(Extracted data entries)
*** Begin section ***
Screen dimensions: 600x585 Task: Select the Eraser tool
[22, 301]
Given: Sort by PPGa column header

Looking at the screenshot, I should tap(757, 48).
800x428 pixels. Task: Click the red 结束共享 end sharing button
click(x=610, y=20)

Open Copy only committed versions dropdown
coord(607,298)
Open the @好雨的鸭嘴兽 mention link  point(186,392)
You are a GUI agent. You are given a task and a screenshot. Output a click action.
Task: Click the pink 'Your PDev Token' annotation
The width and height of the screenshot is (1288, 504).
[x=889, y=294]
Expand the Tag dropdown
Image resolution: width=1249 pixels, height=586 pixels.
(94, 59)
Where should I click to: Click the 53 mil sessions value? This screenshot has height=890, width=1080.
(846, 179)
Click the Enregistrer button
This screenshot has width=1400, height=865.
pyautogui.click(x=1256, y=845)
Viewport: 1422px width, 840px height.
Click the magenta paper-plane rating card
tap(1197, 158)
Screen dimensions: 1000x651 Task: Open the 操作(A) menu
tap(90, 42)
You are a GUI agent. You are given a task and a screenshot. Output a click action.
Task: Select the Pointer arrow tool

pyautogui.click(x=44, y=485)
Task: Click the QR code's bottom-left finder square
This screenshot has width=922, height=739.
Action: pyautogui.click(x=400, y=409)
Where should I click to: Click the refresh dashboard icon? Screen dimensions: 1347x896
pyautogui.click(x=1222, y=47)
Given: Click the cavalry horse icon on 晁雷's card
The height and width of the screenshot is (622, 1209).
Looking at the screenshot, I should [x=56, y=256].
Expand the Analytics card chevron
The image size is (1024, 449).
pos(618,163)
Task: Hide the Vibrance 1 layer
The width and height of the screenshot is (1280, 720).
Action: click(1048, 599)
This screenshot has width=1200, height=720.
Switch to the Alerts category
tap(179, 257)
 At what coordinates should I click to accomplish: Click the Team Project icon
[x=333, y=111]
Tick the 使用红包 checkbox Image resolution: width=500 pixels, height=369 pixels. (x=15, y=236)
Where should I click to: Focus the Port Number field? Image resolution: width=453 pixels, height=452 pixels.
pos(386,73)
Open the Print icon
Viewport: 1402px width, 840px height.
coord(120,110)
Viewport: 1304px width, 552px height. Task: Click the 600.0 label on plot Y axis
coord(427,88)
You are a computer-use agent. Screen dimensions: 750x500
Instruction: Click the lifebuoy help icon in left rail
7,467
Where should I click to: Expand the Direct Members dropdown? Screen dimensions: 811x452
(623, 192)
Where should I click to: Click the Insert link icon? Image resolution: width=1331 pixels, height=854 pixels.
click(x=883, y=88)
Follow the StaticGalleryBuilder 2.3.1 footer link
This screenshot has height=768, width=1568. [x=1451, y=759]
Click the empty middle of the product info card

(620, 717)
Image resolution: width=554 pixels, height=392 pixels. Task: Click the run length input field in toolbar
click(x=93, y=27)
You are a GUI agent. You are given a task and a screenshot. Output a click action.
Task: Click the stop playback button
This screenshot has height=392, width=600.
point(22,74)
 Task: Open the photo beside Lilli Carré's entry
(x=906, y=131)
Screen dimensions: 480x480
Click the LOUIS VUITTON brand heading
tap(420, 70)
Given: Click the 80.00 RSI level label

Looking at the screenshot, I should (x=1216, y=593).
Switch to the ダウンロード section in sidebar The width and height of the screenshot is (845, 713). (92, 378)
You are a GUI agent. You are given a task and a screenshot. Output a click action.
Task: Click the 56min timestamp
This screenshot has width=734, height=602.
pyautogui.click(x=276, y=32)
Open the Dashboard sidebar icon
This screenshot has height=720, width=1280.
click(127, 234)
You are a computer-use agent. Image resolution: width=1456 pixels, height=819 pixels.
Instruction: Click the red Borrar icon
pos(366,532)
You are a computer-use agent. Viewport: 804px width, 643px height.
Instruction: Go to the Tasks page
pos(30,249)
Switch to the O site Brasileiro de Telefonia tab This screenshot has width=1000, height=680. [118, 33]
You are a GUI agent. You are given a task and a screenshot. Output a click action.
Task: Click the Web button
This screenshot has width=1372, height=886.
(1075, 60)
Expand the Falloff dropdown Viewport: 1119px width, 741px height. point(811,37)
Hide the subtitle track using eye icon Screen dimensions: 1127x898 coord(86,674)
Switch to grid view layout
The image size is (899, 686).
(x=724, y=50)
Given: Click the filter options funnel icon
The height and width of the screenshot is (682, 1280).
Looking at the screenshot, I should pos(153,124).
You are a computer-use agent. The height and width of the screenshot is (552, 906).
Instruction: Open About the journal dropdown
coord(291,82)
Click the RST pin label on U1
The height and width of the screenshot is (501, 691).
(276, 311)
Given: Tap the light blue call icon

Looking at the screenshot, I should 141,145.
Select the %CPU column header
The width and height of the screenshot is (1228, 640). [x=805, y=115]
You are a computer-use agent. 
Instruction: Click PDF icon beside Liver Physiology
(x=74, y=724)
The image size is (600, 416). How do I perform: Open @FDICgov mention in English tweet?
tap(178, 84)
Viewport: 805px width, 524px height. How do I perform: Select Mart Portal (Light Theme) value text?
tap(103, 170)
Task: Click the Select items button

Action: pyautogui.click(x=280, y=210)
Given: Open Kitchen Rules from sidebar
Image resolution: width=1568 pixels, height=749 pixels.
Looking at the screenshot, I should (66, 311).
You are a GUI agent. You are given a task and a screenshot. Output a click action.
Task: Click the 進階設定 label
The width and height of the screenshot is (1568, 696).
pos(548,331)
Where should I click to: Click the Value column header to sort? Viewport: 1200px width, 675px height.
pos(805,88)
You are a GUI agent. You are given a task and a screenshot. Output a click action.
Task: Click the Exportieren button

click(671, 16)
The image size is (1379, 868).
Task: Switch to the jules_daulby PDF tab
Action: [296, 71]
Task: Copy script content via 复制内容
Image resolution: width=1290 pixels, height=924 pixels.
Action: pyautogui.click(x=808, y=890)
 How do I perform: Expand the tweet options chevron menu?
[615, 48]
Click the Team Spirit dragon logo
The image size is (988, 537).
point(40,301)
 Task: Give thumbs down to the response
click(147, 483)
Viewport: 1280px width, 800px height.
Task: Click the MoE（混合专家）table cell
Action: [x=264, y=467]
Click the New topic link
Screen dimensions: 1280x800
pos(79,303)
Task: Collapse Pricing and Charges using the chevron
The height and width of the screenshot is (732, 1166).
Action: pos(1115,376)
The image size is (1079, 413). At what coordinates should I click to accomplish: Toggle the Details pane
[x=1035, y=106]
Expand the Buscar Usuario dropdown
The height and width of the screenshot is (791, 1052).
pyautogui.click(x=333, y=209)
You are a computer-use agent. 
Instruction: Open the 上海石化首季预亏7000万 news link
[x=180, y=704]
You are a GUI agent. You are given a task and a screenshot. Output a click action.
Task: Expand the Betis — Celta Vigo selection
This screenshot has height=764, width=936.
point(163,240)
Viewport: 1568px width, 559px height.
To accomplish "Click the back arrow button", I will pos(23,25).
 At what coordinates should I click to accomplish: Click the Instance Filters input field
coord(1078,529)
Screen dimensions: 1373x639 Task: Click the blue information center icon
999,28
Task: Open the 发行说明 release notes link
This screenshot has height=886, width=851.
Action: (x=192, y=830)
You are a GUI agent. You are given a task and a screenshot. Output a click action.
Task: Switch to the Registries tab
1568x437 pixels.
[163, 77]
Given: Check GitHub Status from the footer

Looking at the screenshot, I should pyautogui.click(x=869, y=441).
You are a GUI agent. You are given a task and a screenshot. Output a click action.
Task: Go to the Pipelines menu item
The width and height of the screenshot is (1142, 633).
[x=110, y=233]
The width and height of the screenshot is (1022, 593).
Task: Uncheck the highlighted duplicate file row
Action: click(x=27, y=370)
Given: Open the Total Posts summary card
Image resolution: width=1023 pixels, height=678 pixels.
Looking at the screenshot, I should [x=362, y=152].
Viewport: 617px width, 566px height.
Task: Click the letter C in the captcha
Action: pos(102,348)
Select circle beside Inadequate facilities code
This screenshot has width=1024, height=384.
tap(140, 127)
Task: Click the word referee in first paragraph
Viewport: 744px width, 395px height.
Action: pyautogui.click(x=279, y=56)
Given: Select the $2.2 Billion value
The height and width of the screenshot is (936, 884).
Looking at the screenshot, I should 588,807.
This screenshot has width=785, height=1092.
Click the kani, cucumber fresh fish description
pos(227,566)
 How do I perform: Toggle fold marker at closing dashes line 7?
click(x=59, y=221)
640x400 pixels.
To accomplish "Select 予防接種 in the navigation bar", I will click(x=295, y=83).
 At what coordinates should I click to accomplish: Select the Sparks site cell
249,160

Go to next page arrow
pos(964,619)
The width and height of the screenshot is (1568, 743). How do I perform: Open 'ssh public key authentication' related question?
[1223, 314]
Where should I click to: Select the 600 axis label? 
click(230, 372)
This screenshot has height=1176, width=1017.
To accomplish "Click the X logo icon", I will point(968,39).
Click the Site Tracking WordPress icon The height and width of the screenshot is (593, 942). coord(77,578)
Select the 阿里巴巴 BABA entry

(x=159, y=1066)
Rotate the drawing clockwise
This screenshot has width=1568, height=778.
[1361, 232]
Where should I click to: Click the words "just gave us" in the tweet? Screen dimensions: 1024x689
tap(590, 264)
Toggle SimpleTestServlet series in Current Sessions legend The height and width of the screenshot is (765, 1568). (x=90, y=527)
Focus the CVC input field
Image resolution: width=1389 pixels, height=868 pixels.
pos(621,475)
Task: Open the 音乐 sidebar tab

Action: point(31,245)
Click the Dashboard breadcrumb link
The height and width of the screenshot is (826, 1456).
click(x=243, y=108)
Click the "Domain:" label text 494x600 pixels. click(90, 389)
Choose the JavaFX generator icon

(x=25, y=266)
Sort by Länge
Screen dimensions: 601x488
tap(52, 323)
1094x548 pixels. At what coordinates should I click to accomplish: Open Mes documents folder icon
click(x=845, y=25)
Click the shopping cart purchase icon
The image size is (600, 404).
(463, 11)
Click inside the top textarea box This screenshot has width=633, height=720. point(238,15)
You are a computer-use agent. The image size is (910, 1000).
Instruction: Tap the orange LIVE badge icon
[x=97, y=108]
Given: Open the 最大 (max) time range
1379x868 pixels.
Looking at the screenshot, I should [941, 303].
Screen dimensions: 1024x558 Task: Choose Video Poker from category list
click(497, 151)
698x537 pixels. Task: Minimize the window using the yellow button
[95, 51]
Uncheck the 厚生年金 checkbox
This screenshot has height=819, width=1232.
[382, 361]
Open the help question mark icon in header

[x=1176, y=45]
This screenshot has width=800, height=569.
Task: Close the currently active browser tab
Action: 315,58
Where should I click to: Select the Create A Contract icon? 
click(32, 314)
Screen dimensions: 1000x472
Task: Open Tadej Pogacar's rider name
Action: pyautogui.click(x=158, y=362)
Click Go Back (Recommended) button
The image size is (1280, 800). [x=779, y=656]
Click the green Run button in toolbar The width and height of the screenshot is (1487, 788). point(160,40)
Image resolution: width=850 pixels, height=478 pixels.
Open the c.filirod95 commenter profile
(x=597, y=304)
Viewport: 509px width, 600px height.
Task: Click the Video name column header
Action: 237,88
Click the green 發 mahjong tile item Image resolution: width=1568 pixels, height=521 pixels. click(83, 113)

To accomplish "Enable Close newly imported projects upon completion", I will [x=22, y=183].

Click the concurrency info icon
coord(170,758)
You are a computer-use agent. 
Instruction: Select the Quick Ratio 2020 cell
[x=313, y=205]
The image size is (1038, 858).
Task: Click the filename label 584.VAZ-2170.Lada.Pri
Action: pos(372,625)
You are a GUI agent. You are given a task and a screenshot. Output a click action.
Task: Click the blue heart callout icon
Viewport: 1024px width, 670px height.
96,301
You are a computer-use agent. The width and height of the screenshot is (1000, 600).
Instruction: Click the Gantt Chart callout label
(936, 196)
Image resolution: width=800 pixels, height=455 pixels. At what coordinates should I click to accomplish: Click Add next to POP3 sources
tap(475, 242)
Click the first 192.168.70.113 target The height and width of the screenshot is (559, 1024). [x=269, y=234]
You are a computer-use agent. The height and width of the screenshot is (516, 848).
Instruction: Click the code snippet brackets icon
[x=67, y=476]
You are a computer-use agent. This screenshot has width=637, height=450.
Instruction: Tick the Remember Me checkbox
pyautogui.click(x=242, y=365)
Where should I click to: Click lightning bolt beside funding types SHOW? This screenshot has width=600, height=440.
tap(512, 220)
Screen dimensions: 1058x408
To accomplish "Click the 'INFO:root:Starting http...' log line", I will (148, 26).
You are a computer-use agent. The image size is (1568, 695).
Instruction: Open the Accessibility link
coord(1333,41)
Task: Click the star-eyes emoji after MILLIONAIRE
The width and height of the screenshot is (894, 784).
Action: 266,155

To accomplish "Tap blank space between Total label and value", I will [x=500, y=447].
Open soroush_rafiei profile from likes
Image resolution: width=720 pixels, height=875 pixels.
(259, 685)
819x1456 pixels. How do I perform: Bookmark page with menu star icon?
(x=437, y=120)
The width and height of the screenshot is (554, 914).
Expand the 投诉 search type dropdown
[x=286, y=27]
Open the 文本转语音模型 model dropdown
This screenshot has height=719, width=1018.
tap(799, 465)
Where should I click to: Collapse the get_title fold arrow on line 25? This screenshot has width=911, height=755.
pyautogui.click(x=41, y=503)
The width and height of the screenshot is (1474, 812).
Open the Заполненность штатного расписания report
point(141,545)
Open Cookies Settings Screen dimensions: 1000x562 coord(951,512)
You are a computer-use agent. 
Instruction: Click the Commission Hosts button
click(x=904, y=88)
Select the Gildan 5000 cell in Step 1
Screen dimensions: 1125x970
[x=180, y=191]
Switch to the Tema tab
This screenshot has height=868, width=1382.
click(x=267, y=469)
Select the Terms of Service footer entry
*** End section ***
● **WHAT YOU ARE ASKED TO DO**: Set down precisely the lines above between the line holding "Switch to the O" and the line holding "Switch to grid view layout", inclusive, and nothing beyond them.

● **RESPONSE TO THIS EXERCISE**:
Switch to the O site Brasileiro de Telefonia tab This screenshot has width=1000, height=680. [118, 33]
You are a GUI agent. You are given a task and a screenshot. Output a click action.
Task: Click the Web button
This screenshot has width=1372, height=886.
(1075, 60)
Expand the Falloff dropdown Viewport: 1119px width, 741px height. point(811,37)
Hide the subtitle track using eye icon Screen dimensions: 1127x898 coord(86,674)
Switch to grid view layout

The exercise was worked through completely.